++++ Supplied material ++++

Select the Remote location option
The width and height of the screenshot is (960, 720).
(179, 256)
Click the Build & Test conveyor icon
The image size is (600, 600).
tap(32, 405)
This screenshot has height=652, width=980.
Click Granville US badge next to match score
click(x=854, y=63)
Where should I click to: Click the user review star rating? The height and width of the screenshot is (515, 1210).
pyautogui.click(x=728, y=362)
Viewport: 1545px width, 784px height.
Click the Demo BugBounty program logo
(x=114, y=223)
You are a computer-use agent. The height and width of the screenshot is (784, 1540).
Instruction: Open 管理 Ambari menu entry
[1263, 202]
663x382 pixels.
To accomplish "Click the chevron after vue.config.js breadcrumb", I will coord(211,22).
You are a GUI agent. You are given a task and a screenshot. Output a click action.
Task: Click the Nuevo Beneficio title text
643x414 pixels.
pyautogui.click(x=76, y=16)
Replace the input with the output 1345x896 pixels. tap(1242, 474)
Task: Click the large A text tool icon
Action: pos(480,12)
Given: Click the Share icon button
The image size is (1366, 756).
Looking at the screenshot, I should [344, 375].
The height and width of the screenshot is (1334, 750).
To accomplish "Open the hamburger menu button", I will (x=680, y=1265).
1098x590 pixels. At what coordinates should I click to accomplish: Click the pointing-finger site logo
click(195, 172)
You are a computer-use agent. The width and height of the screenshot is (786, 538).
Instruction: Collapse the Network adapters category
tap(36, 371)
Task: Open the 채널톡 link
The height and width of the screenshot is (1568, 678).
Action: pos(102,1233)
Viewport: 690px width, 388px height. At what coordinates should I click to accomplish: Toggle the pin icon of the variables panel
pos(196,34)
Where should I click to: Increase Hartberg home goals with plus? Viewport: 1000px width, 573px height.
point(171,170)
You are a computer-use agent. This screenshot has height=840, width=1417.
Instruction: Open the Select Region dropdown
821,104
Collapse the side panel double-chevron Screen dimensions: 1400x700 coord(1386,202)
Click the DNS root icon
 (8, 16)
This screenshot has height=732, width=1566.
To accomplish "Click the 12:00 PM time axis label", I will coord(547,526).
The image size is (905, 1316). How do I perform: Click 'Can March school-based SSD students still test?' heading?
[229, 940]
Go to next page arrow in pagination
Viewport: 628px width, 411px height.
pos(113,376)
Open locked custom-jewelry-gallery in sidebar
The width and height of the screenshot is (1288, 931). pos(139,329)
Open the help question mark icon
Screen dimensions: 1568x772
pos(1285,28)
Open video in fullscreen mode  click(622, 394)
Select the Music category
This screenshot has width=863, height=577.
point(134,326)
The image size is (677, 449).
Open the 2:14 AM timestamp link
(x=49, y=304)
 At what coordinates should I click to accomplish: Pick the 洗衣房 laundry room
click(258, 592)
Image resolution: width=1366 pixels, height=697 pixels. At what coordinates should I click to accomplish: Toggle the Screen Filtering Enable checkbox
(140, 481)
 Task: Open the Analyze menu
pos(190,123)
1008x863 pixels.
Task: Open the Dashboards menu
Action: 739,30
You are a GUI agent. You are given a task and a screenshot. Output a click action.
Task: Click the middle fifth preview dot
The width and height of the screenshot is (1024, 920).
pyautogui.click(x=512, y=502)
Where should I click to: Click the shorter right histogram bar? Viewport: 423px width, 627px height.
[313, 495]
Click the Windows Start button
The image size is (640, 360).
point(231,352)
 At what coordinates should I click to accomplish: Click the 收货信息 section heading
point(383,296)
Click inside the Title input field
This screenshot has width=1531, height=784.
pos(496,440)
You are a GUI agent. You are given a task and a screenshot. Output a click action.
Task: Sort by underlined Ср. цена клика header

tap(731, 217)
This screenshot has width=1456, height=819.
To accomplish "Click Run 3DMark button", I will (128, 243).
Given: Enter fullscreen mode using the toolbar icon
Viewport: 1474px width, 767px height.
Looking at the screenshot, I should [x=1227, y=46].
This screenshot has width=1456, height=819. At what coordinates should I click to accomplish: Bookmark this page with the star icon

++++

• What is being asked: Recast every line of the records above as a Markdown table with the columns Number and Entry, numbering each row and skipping blank lines.

• Answer to this problem:
| Number | Entry |
|---|---|
| 1 | Select the Remote location option |
| 2 | The width and height of the screenshot is (960, 720). |
| 3 | (179, 256) |
| 4 | Click the Build & Test conveyor icon |
| 5 | The image size is (600, 600). |
| 6 | tap(32, 405) |
| 7 | This screenshot has height=652, width=980. |
| 8 | Click Granville US badge next to match score |
| 9 | click(x=854, y=63) |
| 10 | Where should I click to: Click the user review star rating? The height and width of the screenshot is (515, 1210). |
| 11 | pyautogui.click(x=728, y=362) |
| 12 | Viewport: 1545px width, 784px height. |
| 13 | Click the Demo BugBounty program logo |
| 14 | (x=114, y=223) |
| 15 | You are a computer-use agent. The height and width of the screenshot is (784, 1540). |
| 16 | Instruction: Open 管理 Ambari menu entry |
| 17 | [1263, 202] |
| 18 | 663x382 pixels. |
| 19 | To accomplish "Click the chevron after vue.config.js breadcrumb", I will coord(211,22). |
| 20 | You are a GUI agent. You are given a task and a screenshot. Output a click action. |
| 21 | Task: Click the Nuevo Beneficio title text |
| 22 | 643x414 pixels. |
| 23 | pyautogui.click(x=76, y=16) |
| 24 | Replace the input with the output 1345x896 pixels. tap(1242, 474) |
| 25 | Task: Click the large A text tool icon |
| 26 | Action: pos(480,12) |
| 27 | Given: Click the Share icon button |
| 28 | The image size is (1366, 756). |
| 29 | Looking at the screenshot, I should [344, 375]. |
| 30 | The height and width of the screenshot is (1334, 750). |
| 31 | To accomplish "Open the hamburger menu button", I will (x=680, y=1265). |
| 32 | 1098x590 pixels. At what coordinates should I click to accomplish: Click the pointing-finger site logo |
| 33 | click(195, 172) |
| 34 | You are a computer-use agent. The width and height of the screenshot is (786, 538). |
| 35 | Instruction: Collapse the Network adapters category |
| 36 | tap(36, 371) |
| 37 | Task: Open the 채널톡 link |
| 38 | The height and width of the screenshot is (1568, 678). |
| 39 | Action: pos(102,1233) |
| 40 | Viewport: 690px width, 388px height. At what coordinates should I click to accomplish: Toggle the pin icon of the variables panel |
| 41 | pos(196,34) |
| 42 | Where should I click to: Increase Hartberg home goals with plus? Viewport: 1000px width, 573px height. |
| 43 | point(171,170) |
| 44 | You are a computer-use agent. This screenshot has height=840, width=1417. |
| 45 | Instruction: Open the Select Region dropdown |
| 46 | 821,104 |
| 47 | Collapse the side panel double-chevron Screen dimensions: 1400x700 coord(1386,202) |
| 48 | Click the DNS root icon |
| 49 |  (8, 16) |
| 50 | This screenshot has height=732, width=1566. |
| 51 | To accomplish "Click the 12:00 PM time axis label", I will coord(547,526). |
| 52 | The image size is (905, 1316). How do I perform: Click 'Can March school-based SSD students still test?' heading? |
| 53 | [229, 940] |
| 54 | Go to next page arrow in pagination |
| 55 | Viewport: 628px width, 411px height. |
| 56 | pos(113,376) |
| 57 | Open locked custom-jewelry-gallery in sidebar |
| 58 | The width and height of the screenshot is (1288, 931). pos(139,329) |
| 59 | Open the help question mark icon |
| 60 | Screen dimensions: 1568x772 |
| 61 | pos(1285,28) |
| 62 | Open video in fullscreen mode  click(622, 394) |
| 63 | Select the Music category |
| 64 | This screenshot has width=863, height=577. |
| 65 | point(134,326) |
| 66 | The image size is (677, 449). |
| 67 | Open the 2:14 AM timestamp link |
| 68 | (x=49, y=304) |
| 69 |  At what coordinates should I click to accomplish: Pick the 洗衣房 laundry room |
| 70 | click(258, 592) |
| 71 | Image resolution: width=1366 pixels, height=697 pixels. At what coordinates should I click to accomplish: Toggle the Screen Filtering Enable checkbox |
| 72 | (140, 481) |
| 73 |  Task: Open the Analyze menu |
| 74 | pos(190,123) |
| 75 | 1008x863 pixels. |
| 76 | Task: Open the Dashboards menu |
| 77 | Action: 739,30 |
| 78 | You are a GUI agent. You are given a task and a screenshot. Output a click action. |
| 79 | Task: Click the middle fifth preview dot |
| 80 | The width and height of the screenshot is (1024, 920). |
| 81 | pyautogui.click(x=512, y=502) |
| 82 | Where should I click to: Click the shorter right histogram bar? Viewport: 423px width, 627px height. |
| 83 | [313, 495] |
| 84 | Click the Windows Start button |
| 85 | The image size is (640, 360). |
| 86 | point(231,352) |
| 87 |  At what coordinates should I click to accomplish: Click the 收货信息 section heading |
| 88 | point(383,296) |
| 89 | Click inside the Title input field |
| 90 | This screenshot has width=1531, height=784. |
| 91 | pos(496,440) |
| 92 | You are a GUI agent. You are given a task and a screenshot. Output a click action. |
| 93 | Task: Sort by underlined Ср. цена клика header |
| 94 | tap(731, 217) |
| 95 | This screenshot has width=1456, height=819. |
| 96 | To accomplish "Click Run 3DMark button", I will (128, 243). |
| 97 | Given: Enter fullscreen mode using the toolbar icon |
| 98 | Viewport: 1474px width, 767px height. |
| 99 | Looking at the screenshot, I should [x=1227, y=46]. |
| 100 | This screenshot has width=1456, height=819. At what coordinates should I click to accomplish: Bookmark this page with the star icon |